The so-inclined also dress in a style all their own: baggy jncos, shiny, gaudy shirts, baggy tees with drug- or band-related slogans, tight-laced sneakers or boots, face glitter, neon glow sticks, visors, 3-D glasses, balls that glow as they bounce. These kids in their flashy garb have an all-encompassing desire to move. Once the music starts, there's no stopping them. Hands, arms, feet, legs, heads bobbing back and forth -- all are in constant motion.
The inside of Simon's is painted in vibrant colors. Repetitive patterns flash across your eyes with bursts of fluorescent lights. You stare as if hypnotized at a particularly vibrant image -- that is, if you can see it. With the smoke and fog machines often on full blast, you find yourself pushing through the crowd to escape to the roof for some fresh air.
On the roof, the night becomes surreal. When was the last time you danced all night on a roof until the sun came up, rays filtering down through the exhausted, sweaty-but-happy crowd?
Simon's typically features Florida spinners who come up for special themed weekends. To find out more about each weekend's activities and entertainers, visit your local head shop and pick up some of the assorted fliers meant to entice you to come out for the night.
Raves can be costly, though. The normal $5 you might spend at some other club becomes $15 or $20, depending on the night and the time you arrive. To save some money, go early. Beat the crowds. Just don't expect things to pick up and move you until around 3 a.m.

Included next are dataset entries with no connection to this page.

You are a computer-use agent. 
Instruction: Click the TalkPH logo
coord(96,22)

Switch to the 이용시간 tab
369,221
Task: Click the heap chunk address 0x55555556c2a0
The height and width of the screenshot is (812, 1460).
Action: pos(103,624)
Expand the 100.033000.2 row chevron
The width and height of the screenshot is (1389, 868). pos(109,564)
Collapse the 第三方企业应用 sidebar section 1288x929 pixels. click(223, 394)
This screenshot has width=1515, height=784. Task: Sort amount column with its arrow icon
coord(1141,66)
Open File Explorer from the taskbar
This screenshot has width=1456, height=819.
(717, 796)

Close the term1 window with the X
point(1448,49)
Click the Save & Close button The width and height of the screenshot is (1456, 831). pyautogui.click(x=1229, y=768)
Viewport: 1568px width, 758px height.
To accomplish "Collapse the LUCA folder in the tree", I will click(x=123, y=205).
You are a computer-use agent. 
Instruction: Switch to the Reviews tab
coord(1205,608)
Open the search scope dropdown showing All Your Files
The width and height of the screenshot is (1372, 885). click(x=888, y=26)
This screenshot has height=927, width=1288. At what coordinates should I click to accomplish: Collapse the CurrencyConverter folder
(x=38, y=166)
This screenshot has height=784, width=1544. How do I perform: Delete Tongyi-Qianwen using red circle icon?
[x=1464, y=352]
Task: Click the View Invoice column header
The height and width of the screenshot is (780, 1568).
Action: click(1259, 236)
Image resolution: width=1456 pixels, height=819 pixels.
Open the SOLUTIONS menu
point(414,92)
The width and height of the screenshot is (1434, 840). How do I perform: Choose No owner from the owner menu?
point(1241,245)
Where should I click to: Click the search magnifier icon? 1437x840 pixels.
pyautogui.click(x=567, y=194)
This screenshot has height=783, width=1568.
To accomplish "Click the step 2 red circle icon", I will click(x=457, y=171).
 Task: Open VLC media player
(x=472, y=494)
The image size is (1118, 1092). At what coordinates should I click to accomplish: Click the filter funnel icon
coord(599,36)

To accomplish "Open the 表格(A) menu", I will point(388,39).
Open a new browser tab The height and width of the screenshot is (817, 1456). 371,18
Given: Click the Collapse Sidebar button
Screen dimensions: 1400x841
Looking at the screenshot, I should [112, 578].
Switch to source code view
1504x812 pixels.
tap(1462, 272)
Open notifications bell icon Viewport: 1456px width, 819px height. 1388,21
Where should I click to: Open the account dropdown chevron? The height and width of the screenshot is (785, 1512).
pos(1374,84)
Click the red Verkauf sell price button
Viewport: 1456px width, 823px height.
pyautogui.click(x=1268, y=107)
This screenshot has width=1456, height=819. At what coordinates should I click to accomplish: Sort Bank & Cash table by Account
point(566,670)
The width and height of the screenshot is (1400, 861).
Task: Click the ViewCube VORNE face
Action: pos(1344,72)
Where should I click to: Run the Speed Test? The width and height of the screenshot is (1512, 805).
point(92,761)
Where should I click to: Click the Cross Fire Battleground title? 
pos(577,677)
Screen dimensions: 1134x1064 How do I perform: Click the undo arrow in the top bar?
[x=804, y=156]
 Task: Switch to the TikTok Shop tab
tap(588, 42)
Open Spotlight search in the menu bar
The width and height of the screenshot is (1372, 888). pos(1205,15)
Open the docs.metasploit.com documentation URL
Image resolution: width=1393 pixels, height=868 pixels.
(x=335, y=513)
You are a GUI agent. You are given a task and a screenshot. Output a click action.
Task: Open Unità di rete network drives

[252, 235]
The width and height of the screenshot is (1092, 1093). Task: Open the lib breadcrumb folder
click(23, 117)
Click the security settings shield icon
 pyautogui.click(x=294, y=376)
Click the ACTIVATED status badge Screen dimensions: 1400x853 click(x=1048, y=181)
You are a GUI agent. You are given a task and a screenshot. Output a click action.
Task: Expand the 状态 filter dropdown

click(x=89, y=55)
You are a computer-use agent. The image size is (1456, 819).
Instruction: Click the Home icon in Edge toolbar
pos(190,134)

Just remember: a rave isn't just about the drugs, or the people you're with, or the
music. A rave is a musical drug, a force, a radiant beam of light bouncing from person to person, foot to foot, mind to mind. Jungle, house, trip-hop, acid ... experience life in the fast lane ... the fast lane ... the fast lane. Experience the music. Just experience.
So we're through. We've traveled from club to club, reviewed the music, learned the dances, checked out the fashions and brought it all back to you. And here it is: your handbook to the Gainesville nightclub scene. Refer to it when necessary. You wouldn't want to show up expecting salsa and find yourself in line for boiled peanuts, now would you? As a final reminder, here are the three cardinal rules of club-hopping in Gator country: remember to check with individual clubs for event and entertainment schedules, be prepared for absolutely anything and leave your inhibitions at home.